Passage:
□ □ □ □ □ □ □
April 7, 2018

New Orleans: The Good and the Soul-Feedin'

As I mentioned in my last post, I kicked out a chapter before heading down to New Orleans. This was glorious; after almost a year of being stuck, writing slowly, hitting walls, dealing with shifting geography and employment, it was elating, giddy-making, to get that out the door. And then New Orleans came along, right on cue, to feed my heart and steep me in the richness of life, fully-lived. After the jump: a long weekend in one of the great Real Cities in America!
Fun New Orleans fact: the swamp is extremely good. Please go visit the swamp. There is also a city but there is also a swamp. Which I recommend visiting. Due to its goodness. OK goodnight.
□ □ □ □ □ □ □
Data listing:
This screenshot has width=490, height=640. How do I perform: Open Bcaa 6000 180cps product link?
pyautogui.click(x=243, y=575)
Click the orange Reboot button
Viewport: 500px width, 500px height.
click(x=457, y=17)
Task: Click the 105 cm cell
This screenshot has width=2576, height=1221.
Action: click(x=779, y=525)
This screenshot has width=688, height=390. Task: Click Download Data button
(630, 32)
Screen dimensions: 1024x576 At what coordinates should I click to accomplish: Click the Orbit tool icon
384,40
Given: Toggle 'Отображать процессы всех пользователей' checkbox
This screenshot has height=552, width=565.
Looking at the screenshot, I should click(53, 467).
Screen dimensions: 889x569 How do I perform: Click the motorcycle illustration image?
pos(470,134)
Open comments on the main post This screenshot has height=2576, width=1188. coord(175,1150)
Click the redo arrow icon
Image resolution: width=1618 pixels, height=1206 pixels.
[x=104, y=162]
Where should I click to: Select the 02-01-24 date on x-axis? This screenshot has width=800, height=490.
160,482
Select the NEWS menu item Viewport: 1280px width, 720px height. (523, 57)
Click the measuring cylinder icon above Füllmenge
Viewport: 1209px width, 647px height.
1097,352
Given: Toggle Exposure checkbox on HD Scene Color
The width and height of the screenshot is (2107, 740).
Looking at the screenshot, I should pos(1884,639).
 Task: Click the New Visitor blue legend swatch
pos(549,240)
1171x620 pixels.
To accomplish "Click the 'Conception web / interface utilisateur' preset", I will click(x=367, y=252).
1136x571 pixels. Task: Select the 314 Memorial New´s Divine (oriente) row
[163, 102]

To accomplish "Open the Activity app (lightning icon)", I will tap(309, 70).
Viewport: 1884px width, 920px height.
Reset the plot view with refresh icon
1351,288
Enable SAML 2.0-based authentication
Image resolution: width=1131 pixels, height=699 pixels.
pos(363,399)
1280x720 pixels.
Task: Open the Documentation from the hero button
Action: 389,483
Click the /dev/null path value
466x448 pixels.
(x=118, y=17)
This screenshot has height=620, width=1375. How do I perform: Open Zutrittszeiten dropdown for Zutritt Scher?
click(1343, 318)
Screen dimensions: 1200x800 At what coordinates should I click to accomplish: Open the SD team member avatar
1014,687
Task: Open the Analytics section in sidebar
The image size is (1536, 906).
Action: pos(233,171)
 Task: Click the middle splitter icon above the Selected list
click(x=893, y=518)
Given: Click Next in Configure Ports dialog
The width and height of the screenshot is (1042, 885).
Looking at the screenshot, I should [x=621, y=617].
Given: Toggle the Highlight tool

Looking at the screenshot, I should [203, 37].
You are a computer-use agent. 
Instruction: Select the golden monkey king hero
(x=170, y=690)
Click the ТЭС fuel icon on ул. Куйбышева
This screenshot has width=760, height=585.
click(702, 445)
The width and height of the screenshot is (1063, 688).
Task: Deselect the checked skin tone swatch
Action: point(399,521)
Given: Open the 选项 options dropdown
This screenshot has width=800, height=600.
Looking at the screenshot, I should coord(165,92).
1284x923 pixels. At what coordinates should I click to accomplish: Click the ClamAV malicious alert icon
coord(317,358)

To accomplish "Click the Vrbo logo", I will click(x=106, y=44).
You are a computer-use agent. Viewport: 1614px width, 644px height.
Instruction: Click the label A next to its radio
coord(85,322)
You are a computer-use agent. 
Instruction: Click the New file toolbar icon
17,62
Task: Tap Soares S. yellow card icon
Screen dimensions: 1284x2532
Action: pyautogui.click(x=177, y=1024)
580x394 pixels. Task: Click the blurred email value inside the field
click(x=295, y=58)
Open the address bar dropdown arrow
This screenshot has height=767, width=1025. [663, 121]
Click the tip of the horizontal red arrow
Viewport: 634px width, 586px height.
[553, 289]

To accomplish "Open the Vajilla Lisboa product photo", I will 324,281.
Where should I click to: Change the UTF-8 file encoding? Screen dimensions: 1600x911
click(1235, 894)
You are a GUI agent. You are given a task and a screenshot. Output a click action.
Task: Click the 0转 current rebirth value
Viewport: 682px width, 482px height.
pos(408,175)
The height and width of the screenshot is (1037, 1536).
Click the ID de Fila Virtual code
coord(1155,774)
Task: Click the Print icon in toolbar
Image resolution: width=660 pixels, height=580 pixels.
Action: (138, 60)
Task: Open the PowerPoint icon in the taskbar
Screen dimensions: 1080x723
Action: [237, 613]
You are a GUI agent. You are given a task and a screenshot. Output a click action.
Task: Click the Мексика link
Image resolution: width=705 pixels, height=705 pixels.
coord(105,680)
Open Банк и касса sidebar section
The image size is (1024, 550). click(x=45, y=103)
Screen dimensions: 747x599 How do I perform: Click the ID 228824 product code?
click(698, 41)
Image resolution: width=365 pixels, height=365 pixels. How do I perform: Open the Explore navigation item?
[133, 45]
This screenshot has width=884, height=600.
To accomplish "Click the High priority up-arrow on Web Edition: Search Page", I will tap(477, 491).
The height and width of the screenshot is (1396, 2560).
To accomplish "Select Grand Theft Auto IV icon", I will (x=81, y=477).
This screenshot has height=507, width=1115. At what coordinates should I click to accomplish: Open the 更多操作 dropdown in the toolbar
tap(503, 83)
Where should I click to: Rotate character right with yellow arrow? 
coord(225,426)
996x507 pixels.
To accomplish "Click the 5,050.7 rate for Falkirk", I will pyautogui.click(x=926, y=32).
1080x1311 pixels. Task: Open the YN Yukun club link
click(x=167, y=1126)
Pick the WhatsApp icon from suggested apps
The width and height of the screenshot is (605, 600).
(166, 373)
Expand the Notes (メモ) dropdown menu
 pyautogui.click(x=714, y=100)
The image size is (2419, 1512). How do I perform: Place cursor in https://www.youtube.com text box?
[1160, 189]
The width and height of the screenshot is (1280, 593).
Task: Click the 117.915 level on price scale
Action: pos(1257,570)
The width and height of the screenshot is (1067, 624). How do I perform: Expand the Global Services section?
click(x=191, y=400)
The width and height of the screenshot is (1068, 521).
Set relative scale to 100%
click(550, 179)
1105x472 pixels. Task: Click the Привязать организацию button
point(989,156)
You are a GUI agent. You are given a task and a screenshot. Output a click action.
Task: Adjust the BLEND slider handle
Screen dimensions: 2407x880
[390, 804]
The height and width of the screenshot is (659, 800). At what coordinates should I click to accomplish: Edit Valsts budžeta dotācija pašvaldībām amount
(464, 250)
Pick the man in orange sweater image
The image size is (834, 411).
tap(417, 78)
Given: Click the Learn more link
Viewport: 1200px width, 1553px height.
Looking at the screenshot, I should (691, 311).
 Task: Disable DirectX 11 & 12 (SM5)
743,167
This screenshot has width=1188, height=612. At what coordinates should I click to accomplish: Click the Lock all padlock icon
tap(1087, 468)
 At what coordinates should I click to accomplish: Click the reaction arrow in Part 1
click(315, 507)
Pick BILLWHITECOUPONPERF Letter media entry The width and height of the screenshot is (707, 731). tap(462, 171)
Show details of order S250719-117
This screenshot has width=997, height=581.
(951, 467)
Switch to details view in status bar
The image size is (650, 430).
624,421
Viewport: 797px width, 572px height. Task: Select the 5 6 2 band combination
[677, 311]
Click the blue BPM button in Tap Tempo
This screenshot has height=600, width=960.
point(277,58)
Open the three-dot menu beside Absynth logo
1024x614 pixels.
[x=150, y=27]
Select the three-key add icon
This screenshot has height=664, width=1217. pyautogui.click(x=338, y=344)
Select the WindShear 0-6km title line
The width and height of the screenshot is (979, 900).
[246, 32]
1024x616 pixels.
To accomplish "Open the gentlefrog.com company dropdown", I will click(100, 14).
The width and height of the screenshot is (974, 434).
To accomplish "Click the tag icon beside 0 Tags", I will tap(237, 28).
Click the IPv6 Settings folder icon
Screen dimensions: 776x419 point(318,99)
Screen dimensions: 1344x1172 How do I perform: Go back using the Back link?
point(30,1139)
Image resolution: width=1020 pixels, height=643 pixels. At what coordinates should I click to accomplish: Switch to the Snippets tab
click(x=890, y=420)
□ □ □ □ □ □ □
Assigned task 1:
About the New Orleans blog post:
(a) What had the writer finished before heading down to New Orleans?
(b) For roughly how long had the writer been stuck before that?
(c) What does the post call "extremely good"?
Assigned task 2: Carry the New Orleans blog post forward from its last line.

Final answer 1:
(a) A chapter.
(b) Almost a year.
(c) The swamp.

Final answer 2:
Two days before I left, I got an automated message from Amtrak letting me know that there was a "service disruption" to my overnight train. I'd booked a sleeper car, maybe my favorite way to travel; now, thanks to crumbling infrastructure, we'd be making about half the journey via coach bus. I took the offer of a refund, booking a last-minute flight down to the city, and with it bought myself one more night and an early-morning wander. That set the template for the whole week, and stood in well for New Orleans as a whole.
If you think New Orleans is a city that you should visit in a rushed or overly organized manner, perhaps you should "hold your horses!" Hello! I am resigning from blogging, writing in general, and society as a whole, goodbye forever.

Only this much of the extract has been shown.